=== Begin Enclosure ===

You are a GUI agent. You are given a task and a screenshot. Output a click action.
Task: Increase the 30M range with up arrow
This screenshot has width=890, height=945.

=== End Enclosure ===
=== Begin Enclosure ===

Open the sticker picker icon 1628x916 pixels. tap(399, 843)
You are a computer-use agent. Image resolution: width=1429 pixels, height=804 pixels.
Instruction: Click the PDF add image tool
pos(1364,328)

=== End Enclosure ===

> _Exercise prompt_: Starting at the line with "Task: Increase the 30M range with up arrow" and ending at the line with "This screenshot has width=890, height=945.", print each line of the listing above exactly, with no other lines.

> _Task result_:
Task: Increase the 30M range with up arrow
This screenshot has width=890, height=945.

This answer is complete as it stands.